• _THE DATA_

#####

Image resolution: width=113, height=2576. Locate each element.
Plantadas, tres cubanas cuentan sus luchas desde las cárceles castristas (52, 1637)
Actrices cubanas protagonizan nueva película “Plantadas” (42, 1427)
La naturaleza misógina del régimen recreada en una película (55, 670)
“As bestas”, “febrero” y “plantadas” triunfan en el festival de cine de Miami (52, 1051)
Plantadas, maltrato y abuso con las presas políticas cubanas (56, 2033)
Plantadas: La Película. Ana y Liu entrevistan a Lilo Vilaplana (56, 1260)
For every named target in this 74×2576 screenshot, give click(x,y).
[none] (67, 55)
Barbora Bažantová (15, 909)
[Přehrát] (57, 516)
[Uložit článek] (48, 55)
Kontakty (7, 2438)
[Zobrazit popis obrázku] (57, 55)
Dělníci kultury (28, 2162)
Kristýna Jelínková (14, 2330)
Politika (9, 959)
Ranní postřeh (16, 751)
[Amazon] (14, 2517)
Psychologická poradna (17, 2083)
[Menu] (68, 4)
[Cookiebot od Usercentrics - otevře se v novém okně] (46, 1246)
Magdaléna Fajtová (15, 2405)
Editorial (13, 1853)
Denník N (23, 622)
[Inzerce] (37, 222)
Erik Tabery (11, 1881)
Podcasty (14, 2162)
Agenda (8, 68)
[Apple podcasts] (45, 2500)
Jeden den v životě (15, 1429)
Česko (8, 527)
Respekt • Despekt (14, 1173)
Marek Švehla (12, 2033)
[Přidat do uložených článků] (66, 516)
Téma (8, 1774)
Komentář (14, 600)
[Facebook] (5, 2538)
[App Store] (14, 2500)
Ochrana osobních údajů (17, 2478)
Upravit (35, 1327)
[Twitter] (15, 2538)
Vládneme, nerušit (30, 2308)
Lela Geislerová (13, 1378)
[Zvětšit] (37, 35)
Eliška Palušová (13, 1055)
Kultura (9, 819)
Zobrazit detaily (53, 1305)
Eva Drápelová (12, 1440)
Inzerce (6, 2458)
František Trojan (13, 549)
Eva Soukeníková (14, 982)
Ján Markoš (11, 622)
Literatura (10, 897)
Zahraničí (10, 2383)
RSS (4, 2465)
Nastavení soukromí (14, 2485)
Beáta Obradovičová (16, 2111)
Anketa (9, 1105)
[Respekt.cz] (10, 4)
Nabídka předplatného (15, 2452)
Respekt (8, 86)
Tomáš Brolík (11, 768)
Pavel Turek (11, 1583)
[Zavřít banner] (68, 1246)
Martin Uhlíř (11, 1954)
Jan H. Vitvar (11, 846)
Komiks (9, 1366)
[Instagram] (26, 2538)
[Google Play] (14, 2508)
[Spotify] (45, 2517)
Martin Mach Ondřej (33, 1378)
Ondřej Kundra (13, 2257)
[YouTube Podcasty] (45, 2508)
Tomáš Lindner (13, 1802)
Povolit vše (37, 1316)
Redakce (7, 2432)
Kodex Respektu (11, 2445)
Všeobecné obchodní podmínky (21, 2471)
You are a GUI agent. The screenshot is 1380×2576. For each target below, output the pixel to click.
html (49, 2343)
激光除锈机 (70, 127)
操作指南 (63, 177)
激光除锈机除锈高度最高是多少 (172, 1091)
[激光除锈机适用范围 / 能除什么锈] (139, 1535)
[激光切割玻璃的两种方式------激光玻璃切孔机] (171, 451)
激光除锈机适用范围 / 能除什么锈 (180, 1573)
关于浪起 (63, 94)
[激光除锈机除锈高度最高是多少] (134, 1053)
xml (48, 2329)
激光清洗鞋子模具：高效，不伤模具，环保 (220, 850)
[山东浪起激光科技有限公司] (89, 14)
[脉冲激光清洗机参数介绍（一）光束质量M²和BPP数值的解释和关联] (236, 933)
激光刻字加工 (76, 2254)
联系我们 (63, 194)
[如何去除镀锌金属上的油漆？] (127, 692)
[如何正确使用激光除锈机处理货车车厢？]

#####

• _BRIEF_
Out of the data above, give again only the lines starting at the one holding "[Apple podcasts] (45, 2500)" and ending at the one holding "[App Store] (14, 2500)", unchanged.

• _ANSWER BELOW_
[Apple podcasts] (45, 2500)
Jeden den v životě (15, 1429)
Česko (8, 527)
Respekt • Despekt (14, 1173)
Marek Švehla (12, 2033)
[Přidat do uložených článků] (66, 516)
Téma (8, 1774)
Komentář (14, 600)
[Facebook] (5, 2538)
[App Store] (14, 2500)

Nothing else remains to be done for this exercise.